Task goal => Starting with the first line, output the data exactly through to the end.

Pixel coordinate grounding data

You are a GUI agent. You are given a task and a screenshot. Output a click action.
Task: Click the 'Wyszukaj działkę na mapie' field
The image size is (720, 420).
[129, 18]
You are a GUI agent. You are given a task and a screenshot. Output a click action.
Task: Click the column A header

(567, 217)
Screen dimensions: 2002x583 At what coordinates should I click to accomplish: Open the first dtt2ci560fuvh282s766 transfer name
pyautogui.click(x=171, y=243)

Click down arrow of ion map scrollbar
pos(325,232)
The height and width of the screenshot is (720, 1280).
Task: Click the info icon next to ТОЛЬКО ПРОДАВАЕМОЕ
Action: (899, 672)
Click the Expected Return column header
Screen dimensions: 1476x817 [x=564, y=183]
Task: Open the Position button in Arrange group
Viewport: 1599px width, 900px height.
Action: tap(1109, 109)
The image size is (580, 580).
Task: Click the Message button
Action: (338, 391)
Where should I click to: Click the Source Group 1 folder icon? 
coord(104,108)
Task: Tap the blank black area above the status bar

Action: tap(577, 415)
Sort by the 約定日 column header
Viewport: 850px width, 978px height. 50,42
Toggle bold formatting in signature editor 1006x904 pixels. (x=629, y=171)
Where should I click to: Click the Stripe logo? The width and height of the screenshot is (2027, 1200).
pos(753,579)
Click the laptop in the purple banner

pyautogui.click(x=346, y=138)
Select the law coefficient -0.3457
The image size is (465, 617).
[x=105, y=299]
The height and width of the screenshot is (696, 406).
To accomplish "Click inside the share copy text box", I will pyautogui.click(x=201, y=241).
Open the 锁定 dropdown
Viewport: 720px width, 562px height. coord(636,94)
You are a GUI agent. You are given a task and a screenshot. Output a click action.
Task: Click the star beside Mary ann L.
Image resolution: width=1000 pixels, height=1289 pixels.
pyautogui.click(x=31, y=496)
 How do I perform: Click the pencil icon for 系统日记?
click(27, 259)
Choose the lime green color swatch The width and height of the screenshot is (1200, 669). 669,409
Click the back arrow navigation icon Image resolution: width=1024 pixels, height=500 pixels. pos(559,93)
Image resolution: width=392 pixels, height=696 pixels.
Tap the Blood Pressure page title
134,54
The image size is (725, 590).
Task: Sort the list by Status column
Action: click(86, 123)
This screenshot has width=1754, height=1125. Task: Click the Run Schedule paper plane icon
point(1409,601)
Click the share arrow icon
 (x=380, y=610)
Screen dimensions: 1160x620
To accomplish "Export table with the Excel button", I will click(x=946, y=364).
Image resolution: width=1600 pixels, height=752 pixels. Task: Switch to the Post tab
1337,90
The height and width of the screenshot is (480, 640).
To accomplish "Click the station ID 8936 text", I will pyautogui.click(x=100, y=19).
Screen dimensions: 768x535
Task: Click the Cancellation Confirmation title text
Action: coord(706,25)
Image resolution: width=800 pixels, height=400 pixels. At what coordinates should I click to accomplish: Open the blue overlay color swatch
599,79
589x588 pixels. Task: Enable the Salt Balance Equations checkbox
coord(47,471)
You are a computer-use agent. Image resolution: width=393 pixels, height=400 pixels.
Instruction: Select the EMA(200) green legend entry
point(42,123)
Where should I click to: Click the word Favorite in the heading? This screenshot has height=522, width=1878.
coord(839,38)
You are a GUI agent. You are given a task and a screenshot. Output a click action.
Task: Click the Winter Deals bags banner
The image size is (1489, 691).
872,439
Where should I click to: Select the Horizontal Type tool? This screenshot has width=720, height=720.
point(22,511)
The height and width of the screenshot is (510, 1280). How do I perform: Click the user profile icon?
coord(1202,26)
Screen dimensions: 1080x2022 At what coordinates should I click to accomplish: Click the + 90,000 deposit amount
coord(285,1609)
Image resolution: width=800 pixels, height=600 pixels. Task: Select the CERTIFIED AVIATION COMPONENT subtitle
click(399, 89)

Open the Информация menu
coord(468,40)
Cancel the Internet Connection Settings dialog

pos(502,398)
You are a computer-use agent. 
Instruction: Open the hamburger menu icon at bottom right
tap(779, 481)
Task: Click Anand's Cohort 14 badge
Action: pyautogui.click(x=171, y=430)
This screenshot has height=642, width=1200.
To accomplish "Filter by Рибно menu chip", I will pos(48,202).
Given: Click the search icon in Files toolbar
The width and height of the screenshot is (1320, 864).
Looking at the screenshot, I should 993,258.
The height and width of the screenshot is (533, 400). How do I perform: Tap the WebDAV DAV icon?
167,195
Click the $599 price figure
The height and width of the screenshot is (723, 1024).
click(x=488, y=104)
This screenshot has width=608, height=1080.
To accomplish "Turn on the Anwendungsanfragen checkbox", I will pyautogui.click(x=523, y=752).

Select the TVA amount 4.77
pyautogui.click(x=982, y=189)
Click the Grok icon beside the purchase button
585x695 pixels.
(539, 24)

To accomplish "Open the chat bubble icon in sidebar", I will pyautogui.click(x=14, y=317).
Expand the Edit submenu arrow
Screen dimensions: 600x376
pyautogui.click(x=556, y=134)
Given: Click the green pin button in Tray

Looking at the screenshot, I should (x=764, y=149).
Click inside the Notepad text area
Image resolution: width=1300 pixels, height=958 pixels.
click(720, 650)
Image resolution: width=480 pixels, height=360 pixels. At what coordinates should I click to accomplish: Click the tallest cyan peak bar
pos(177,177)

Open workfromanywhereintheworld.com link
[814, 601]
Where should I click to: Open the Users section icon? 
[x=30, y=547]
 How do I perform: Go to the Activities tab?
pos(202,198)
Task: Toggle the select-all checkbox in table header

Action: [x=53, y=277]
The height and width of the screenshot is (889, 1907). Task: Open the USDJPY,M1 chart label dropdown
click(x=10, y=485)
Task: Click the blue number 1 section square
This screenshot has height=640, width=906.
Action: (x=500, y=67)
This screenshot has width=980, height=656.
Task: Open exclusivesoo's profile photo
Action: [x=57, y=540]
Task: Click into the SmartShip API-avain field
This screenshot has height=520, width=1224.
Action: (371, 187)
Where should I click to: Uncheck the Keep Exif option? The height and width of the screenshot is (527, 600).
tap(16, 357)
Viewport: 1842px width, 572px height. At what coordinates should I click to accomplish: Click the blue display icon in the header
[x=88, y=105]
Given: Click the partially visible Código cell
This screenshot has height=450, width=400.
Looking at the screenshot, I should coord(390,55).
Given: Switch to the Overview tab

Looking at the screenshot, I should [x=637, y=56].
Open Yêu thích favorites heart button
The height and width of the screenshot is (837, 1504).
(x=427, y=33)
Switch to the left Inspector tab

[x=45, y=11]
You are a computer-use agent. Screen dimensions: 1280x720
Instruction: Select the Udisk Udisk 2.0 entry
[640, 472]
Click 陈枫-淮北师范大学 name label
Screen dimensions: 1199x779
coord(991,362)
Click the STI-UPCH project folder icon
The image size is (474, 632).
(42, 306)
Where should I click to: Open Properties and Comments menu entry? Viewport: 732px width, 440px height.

The completed task =>
You are a GUI agent. You are given a task and a screenshot. Output a click action.
Task: Click the 'Wyszukaj działkę na mapie' field
The image size is (720, 420).
[129, 18]
You are a GUI agent. You are given a task and a screenshot. Output a click action.
Task: Click the column A header

(567, 217)
Screen dimensions: 2002x583 At what coordinates should I click to accomplish: Open the first dtt2ci560fuvh282s766 transfer name
pyautogui.click(x=171, y=243)

Click down arrow of ion map scrollbar
pos(325,232)
The height and width of the screenshot is (720, 1280).
Task: Click the info icon next to ТОЛЬКО ПРОДАВАЕМОЕ
Action: (899, 672)
Click the Expected Return column header
Screen dimensions: 1476x817 [x=564, y=183]
Task: Open the Position button in Arrange group
Viewport: 1599px width, 900px height.
Action: tap(1109, 109)
The image size is (580, 580).
Task: Click the Message button
Action: (338, 391)
Where should I click to: Click the Source Group 1 folder icon? 
coord(104,108)
Task: Tap the blank black area above the status bar

Action: tap(577, 415)
Sort by the 約定日 column header
Viewport: 850px width, 978px height. 50,42
Toggle bold formatting in signature editor 1006x904 pixels. (x=629, y=171)
Where should I click to: Click the Stripe logo? The width and height of the screenshot is (2027, 1200).
pos(753,579)
Click the laptop in the purple banner

pyautogui.click(x=346, y=138)
Select the law coefficient -0.3457
The image size is (465, 617).
[x=105, y=299]
The height and width of the screenshot is (696, 406).
To accomplish "Click inside the share copy text box", I will pyautogui.click(x=201, y=241).
Open the 锁定 dropdown
Viewport: 720px width, 562px height. coord(636,94)
You are a GUI agent. You are given a task and a screenshot. Output a click action.
Task: Click the star beside Mary ann L.
Image resolution: width=1000 pixels, height=1289 pixels.
pyautogui.click(x=31, y=496)
 How do I perform: Click the pencil icon for 系统日记?
click(27, 259)
Choose the lime green color swatch The width and height of the screenshot is (1200, 669). 669,409
Click the back arrow navigation icon Image resolution: width=1024 pixels, height=500 pixels. pos(559,93)
Image resolution: width=392 pixels, height=696 pixels.
Tap the Blood Pressure page title
134,54
The image size is (725, 590).
Task: Sort the list by Status column
Action: click(86, 123)
This screenshot has width=1754, height=1125. Task: Click the Run Schedule paper plane icon
point(1409,601)
Click the share arrow icon
 (x=380, y=610)
Screen dimensions: 1160x620
To accomplish "Export table with the Excel button", I will click(x=946, y=364).
Image resolution: width=1600 pixels, height=752 pixels. Task: Switch to the Post tab
1337,90
The height and width of the screenshot is (480, 640).
To accomplish "Click the station ID 8936 text", I will pyautogui.click(x=100, y=19).
Screen dimensions: 768x535
Task: Click the Cancellation Confirmation title text
Action: coord(706,25)
Image resolution: width=800 pixels, height=400 pixels. At what coordinates should I click to accomplish: Open the blue overlay color swatch
599,79
589x588 pixels. Task: Enable the Salt Balance Equations checkbox
coord(47,471)
You are a computer-use agent. Image resolution: width=393 pixels, height=400 pixels.
Instruction: Select the EMA(200) green legend entry
point(42,123)
Where should I click to: Click the word Favorite in the heading? This screenshot has height=522, width=1878.
coord(839,38)
You are a GUI agent. You are given a task and a screenshot. Output a click action.
Task: Click the Winter Deals bags banner
The image size is (1489, 691).
872,439
Where should I click to: Select the Horizontal Type tool? This screenshot has width=720, height=720.
point(22,511)
The height and width of the screenshot is (510, 1280). How do I perform: Click the user profile icon?
coord(1202,26)
Screen dimensions: 1080x2022 At what coordinates should I click to accomplish: Click the + 90,000 deposit amount
coord(285,1609)
Image resolution: width=800 pixels, height=600 pixels. Task: Select the CERTIFIED AVIATION COMPONENT subtitle
click(399, 89)

Open the Информация menu
coord(468,40)
Cancel the Internet Connection Settings dialog

pos(502,398)
You are a computer-use agent. 
Instruction: Open the hamburger menu icon at bottom right
tap(779, 481)
Task: Click Anand's Cohort 14 badge
Action: pyautogui.click(x=171, y=430)
This screenshot has height=642, width=1200.
To accomplish "Filter by Рибно menu chip", I will pos(48,202).
Given: Click the search icon in Files toolbar
The width and height of the screenshot is (1320, 864).
Looking at the screenshot, I should 993,258.
The height and width of the screenshot is (533, 400). How do I perform: Tap the WebDAV DAV icon?
167,195
Click the $599 price figure
The height and width of the screenshot is (723, 1024).
click(x=488, y=104)
This screenshot has width=608, height=1080.
To accomplish "Turn on the Anwendungsanfragen checkbox", I will pyautogui.click(x=523, y=752).

Select the TVA amount 4.77
pyautogui.click(x=982, y=189)
Click the Grok icon beside the purchase button
585x695 pixels.
(539, 24)

To accomplish "Open the chat bubble icon in sidebar", I will pyautogui.click(x=14, y=317).
Expand the Edit submenu arrow
Screen dimensions: 600x376
pyautogui.click(x=556, y=134)
Given: Click the green pin button in Tray

Looking at the screenshot, I should (x=764, y=149).
Click inside the Notepad text area
Image resolution: width=1300 pixels, height=958 pixels.
click(720, 650)
Image resolution: width=480 pixels, height=360 pixels. At what coordinates should I click to accomplish: Click the tallest cyan peak bar
pos(177,177)

Open workfromanywhereintheworld.com link
[814, 601]
Where should I click to: Open the Users section icon? 
[x=30, y=547]
 How do I perform: Go to the Activities tab?
pos(202,198)
Task: Toggle the select-all checkbox in table header

Action: [x=53, y=277]
The height and width of the screenshot is (889, 1907). Task: Open the USDJPY,M1 chart label dropdown
click(x=10, y=485)
Task: Click the blue number 1 section square
This screenshot has height=640, width=906.
Action: (x=500, y=67)
This screenshot has width=980, height=656.
Task: Open exclusivesoo's profile photo
Action: [x=57, y=540]
Task: Click into the SmartShip API-avain field
This screenshot has height=520, width=1224.
Action: (371, 187)
Where should I click to: Uncheck the Keep Exif option? The height and width of the screenshot is (527, 600).
tap(16, 357)
Viewport: 1842px width, 572px height. At what coordinates should I click to accomplish: Click the blue display icon in the header
[x=88, y=105]
Given: Click the partially visible Código cell
This screenshot has height=450, width=400.
Looking at the screenshot, I should coord(390,55).
Given: Switch to the Overview tab

Looking at the screenshot, I should [x=637, y=56].
Open Yêu thích favorites heart button
The height and width of the screenshot is (837, 1504).
(x=427, y=33)
Switch to the left Inspector tab

[x=45, y=11]
You are a computer-use agent. Screen dimensions: 1280x720
Instruction: Select the Udisk Udisk 2.0 entry
[640, 472]
Click 陈枫-淮北师范大学 name label
Screen dimensions: 1199x779
coord(991,362)
Click the STI-UPCH project folder icon
The image size is (474, 632).
(42, 306)
Where should I click to: Open Properties and Comments menu entry? Viewport: 732px width, 440px height.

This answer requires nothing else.